Secrets to successful investing

Navigating stock market downturns

 

When markets get a bit choppy

It’s natural to think twice about your investments. You might ask yourself, “Should I be doing something different?” But before making any big decisions, take a moment to reflect on 6 tried-and-tested principles. They’re here to help you stay steady, confident and focused - no matter what the market throws your way.

The 6 principles

Think long-term

Markets rise and fall, it’s part of the rhythm. The reasons for these changes have varied over the years but the UK market has always found its feet again. Past performance isn’t a crystal ball, but history shows that patience pays off.

Invest for goals 5 to 10 years away

Investing works best when you’re planning for the future. Whether it’s a new home, retirement or helping your children, it’s a long-distance run - not a sprint. Stay focused on your goals and don’t let short-term wobbles knock you off course.

Diversify your portfolio

Spreading your investments across different areas like shares, bonds, property and gilts helps cushion the blow if one takes a dip. It’s a smart way to manage risk and keep your money working for you.

Know your risk appetite

Everyone’s different. Some are comfortable with a bit of volatility and others prefer a steadier path. Think about what suits you and how long you’re planning to invest. The longer your timeframe is, the more room you have to recover from setbacks.

Prepare for some losses

Ups and downs are part of the journey. Having a plan and sticking to it can help you stay in control when things get bumpy.

Stay informed, but don’t overreact

It’s wise to keep an eye on the news, but don’t let headlines steer your decisions. Trust your strategy and remember why you started investing in the first place.

One last thought…

Successful investing takes discipline, patience and a clear view of your goals. By staying resilient during market dips, you give your investments the best chance to grow over time.
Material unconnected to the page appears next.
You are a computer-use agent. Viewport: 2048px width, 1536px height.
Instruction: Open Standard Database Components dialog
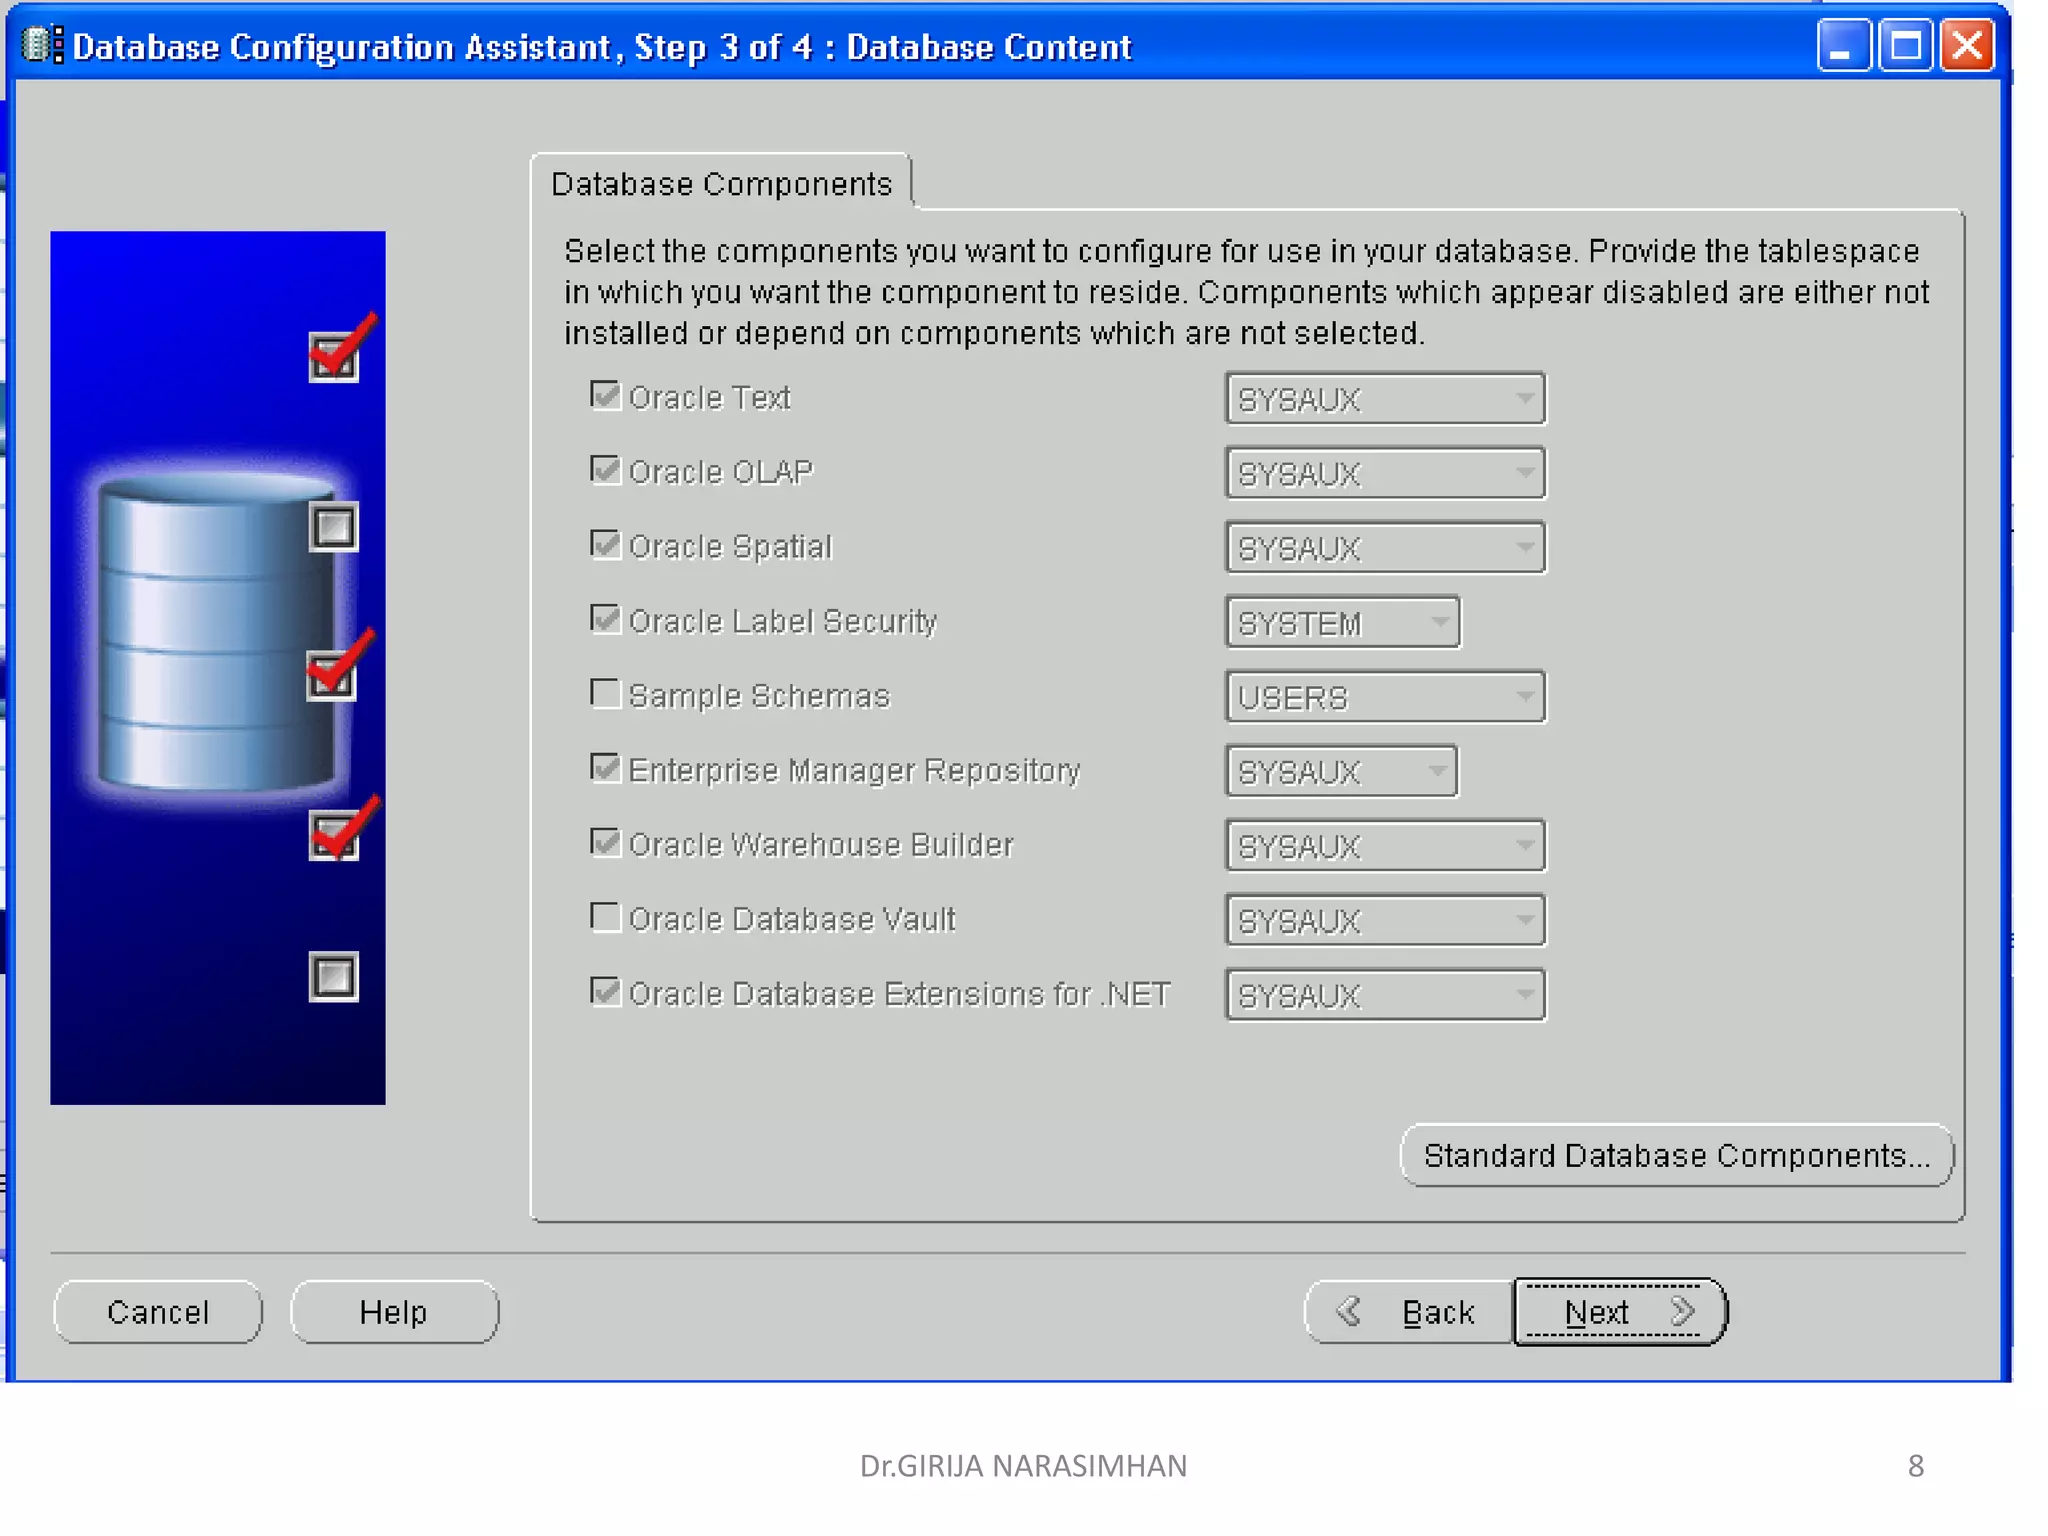click(x=1676, y=1156)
Please remember that the value of investments and the income from them can fall as well as rise, and you may get back less than you invest. Tax treatment depends on individual circumstances and may be subject to change in the future.
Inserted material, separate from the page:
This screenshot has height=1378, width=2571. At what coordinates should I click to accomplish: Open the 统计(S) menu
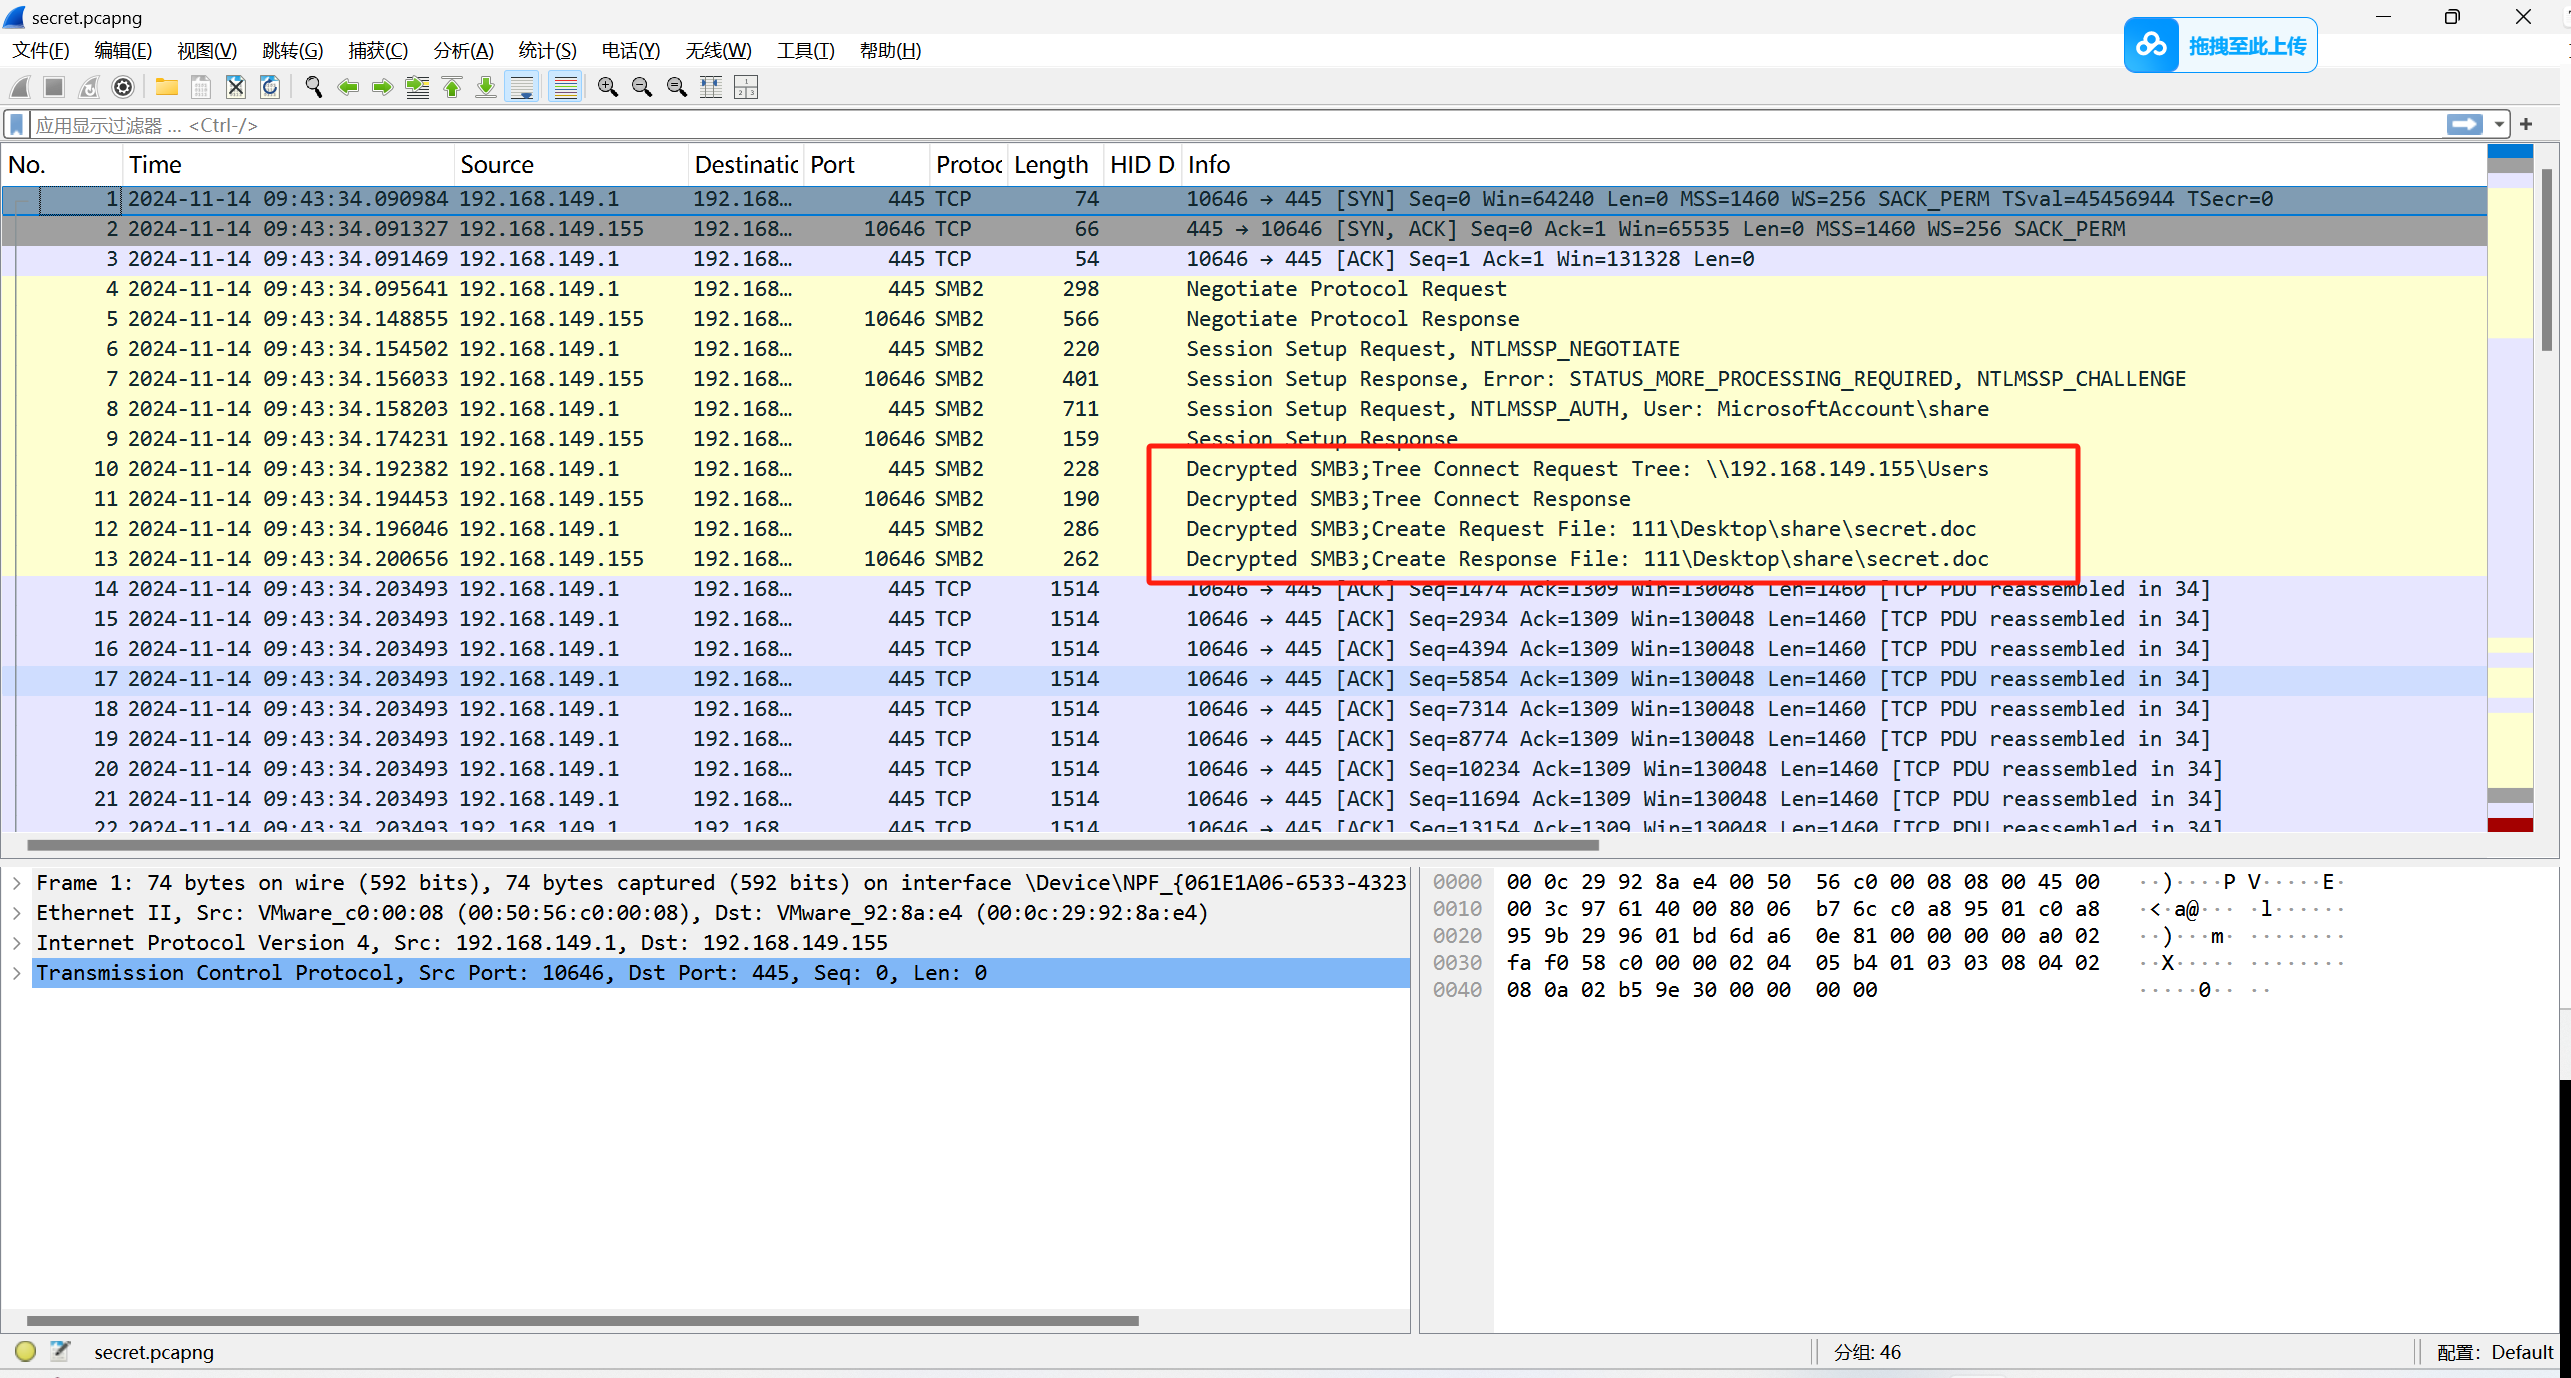point(547,50)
What UK market performance over the past 30 years shows us

The S&P World Index (GBP) shows long-term growth from 1995 to 2025, with several short-term declines caused by major world events.

Download the graph that shows the S&P World Index growth from 1995 to 2025 PDF(608KB)

  • This chart shows the S&P World Index (GBP) from 1995 to 2025. The index starts at about £125 in 1995 and ends just above £930 in 2025. Over these 30 years, the index generally rises, but there are several periods where it falls due to global events.

    Key events and their impact

    • 1999 to 2003: The index climbs quickly, then drops to around £200. This change is linked to the dot-com bubble, the 9/11 attacks and conflict in the Middle East.
    • 2007 to 2009: The global financial crisis causes the index to fall sharply after reaching about £400.
    • 2015: Growth slows but stays positive. This is due to a slowdown in China, the Greek debt crisis and lower petrol prices.
    • 2020: The Covid-19 pandemic leads to a clear dip after a period of steady growth.
    • 2022: The index moves up and down but keeps rising overall. This period includes the Ukraine war, higher inflation and rising interest rates.
    • 2025: The index peaks near £1,200, then drops below £1,000. This is linked to new US tariffs.

    Summary:

    The S&P World Index (GBP) shows long-term growth from 1995 to 2025, with several short-term declines caused by major world events.